Cartwright-Caps Co. v. Fishel, [Fischel] 74 So. 278, 113 Miss. 359 [L.R.A.1918F, 566]
Watwood v. Stone’s Mercantile Agcy., (C.A.D.C.) [90 U.S.App.D.C. 156] 194 F.2d 160 [30 A.L.R.2d 772]
Mandell v. Terminal Beauty Shops, Inc., [Sup.] 201 N.Y.S.2d 233

*40In. Toomer v. Breaux, 146 So.2d 723, the Court, citing ALI Restatement of Torts, Section 604 and 33 Am.Jur. “Libel and Slander” Section 189, said:

However, the scope of the qualified privilege extends to the reasonably necessary use of clerical personnel in the transmission of privileged communications, as well as to the incidental publication thereof to employees or associates of either the sender or receiver, providing such publication is in the usual course of business and is reasonably necessary to effect the communication of the privileged matter to those entitled to receive it.”

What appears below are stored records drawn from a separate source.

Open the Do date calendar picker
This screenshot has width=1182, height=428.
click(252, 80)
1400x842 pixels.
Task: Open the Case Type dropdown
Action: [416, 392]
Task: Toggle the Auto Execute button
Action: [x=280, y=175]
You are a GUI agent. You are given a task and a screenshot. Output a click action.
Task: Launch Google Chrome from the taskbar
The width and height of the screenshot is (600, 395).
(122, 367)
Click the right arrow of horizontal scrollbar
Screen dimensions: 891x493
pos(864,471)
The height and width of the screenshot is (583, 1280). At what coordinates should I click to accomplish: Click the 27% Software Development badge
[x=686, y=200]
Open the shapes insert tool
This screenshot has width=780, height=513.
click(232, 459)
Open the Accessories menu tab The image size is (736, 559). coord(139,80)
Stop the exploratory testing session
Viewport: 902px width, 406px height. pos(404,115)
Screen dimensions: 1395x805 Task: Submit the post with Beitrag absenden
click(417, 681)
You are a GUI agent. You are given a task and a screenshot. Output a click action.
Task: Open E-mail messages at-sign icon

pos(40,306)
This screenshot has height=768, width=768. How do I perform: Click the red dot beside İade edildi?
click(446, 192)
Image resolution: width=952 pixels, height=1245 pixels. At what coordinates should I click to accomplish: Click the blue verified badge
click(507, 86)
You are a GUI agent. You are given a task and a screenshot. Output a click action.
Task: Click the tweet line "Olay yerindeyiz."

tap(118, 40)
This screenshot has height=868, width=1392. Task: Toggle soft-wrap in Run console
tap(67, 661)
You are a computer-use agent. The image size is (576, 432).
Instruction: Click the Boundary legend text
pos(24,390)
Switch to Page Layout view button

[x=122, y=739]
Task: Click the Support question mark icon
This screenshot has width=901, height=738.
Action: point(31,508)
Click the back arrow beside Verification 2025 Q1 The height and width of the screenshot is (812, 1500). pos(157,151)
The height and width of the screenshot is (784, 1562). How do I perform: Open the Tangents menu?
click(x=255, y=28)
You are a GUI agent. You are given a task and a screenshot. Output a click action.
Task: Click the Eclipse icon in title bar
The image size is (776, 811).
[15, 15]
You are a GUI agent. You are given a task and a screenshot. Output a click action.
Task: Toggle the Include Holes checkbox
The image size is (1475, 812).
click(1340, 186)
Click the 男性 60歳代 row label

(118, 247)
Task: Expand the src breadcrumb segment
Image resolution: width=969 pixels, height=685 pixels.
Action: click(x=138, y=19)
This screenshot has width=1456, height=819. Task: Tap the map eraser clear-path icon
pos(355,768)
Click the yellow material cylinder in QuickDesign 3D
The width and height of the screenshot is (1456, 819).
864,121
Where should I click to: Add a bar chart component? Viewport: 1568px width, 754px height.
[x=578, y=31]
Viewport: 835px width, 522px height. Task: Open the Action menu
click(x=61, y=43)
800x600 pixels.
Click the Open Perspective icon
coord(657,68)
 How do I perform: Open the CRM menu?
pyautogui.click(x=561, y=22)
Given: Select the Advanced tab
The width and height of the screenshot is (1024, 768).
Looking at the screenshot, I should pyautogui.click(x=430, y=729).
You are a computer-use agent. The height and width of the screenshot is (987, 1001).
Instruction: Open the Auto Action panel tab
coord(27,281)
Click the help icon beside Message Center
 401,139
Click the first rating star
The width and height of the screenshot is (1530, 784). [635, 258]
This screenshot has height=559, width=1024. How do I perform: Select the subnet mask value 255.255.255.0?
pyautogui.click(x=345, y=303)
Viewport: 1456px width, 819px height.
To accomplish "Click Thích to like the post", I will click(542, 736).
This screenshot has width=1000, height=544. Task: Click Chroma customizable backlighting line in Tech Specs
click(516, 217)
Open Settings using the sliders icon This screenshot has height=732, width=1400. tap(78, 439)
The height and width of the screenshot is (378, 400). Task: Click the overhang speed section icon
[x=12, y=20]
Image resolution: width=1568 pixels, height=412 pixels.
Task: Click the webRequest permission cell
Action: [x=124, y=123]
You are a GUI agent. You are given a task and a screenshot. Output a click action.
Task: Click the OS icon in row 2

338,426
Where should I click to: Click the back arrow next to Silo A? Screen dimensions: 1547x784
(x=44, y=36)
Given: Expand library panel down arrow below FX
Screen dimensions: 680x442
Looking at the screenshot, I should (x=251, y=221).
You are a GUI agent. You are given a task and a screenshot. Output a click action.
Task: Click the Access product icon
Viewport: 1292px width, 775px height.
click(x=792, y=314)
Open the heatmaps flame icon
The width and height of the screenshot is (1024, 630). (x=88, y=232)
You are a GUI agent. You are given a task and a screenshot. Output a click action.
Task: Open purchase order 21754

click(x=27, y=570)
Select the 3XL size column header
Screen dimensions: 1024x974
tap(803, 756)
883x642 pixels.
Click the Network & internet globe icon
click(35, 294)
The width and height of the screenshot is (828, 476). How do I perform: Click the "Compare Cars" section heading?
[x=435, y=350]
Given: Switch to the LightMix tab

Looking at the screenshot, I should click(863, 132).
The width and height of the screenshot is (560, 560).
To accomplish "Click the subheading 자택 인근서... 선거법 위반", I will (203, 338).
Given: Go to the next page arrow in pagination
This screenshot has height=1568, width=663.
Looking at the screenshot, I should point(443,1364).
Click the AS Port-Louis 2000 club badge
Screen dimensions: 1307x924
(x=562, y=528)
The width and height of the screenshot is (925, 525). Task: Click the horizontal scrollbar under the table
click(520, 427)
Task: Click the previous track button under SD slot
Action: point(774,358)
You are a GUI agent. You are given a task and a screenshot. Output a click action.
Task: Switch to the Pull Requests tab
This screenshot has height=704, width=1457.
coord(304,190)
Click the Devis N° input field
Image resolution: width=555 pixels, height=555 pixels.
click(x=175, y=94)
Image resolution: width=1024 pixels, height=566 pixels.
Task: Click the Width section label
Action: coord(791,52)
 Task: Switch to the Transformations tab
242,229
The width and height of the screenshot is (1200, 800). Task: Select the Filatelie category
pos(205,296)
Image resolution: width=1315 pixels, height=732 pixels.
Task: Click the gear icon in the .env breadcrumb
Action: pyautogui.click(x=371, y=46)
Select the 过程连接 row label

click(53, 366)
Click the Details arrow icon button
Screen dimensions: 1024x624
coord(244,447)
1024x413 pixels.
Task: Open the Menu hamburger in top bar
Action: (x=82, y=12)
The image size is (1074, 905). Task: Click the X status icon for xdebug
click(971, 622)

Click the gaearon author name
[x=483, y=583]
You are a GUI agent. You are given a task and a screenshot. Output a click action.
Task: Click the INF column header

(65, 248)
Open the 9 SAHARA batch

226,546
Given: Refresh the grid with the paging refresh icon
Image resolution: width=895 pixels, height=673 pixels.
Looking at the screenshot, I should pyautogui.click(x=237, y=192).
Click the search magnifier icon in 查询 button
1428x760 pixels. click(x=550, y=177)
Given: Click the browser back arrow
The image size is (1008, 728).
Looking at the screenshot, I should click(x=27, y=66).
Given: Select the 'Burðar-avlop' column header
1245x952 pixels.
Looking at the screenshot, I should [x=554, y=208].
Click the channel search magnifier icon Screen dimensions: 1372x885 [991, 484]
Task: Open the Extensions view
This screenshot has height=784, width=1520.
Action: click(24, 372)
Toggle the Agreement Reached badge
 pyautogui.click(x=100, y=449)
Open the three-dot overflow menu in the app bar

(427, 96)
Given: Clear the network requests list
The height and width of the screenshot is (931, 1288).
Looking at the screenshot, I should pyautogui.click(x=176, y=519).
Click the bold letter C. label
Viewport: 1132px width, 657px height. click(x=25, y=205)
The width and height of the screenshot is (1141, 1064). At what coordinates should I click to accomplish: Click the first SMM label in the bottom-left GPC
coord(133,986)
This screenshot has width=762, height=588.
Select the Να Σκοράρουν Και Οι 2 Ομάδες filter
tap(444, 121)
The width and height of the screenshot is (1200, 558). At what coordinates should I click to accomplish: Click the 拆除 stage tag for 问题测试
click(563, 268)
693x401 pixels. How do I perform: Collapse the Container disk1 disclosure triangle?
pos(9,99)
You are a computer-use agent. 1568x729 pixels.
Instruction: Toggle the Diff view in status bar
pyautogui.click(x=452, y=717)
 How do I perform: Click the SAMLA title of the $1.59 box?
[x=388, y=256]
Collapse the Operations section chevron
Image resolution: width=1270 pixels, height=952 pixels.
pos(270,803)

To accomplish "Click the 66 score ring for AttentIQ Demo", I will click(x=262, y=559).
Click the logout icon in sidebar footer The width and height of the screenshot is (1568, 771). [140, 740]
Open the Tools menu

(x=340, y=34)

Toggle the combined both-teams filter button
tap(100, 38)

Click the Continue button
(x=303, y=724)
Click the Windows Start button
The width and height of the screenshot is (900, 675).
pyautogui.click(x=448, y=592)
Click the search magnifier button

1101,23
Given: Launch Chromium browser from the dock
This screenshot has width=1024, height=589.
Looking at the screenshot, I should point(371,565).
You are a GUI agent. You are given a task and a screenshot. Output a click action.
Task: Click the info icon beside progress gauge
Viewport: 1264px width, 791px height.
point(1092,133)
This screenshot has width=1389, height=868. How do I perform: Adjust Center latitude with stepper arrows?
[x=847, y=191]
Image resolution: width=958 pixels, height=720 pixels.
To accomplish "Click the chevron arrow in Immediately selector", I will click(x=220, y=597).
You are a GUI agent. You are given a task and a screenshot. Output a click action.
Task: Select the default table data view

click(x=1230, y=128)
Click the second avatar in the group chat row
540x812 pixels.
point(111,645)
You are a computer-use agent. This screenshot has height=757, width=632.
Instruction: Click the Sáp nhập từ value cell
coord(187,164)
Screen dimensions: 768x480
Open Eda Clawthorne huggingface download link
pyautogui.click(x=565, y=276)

While the plaintiff alleges that the letter was written maliciously there is no indication from the tone and style of the letter that it was actuated by any illwill or wanton desire to injure the plaintiff or her reputation. It was a letter terminating plaintiff’s services and advising her of the reasons therefor.

The Supreme Court of Louisiana in Flanagan v. Nicholson Publishing Company, 137 La. 588 at 595, 68 So. 964 at 966, L.R.A. 1917E, 510, held that libel to define “that deduced by the law from the willfully and wantonly doing of an unlawful act resulting in injury to another.” The officials of the Hospital were performing a legal duty which they are required to do under the law and certainly malice cannot be deduced from this.

The case of Gaillot v. Sauvageau, 154 So. 2d 515 held as follows:

“Words, even though ordinarily slanderous are not so considered when spoken by a party in the performance of a public or official duty, upon a first occasion and without malice.”

It further held:

“When a communication is held to be privileged and based upon facts reasonably believed to be true, malice is not presumed.”

For these reasons I believe that the ruling of the Trial Judge was correct and respectfully dissent from the majority opinion in this case.

Rehearing denied; REID, J., dissenting.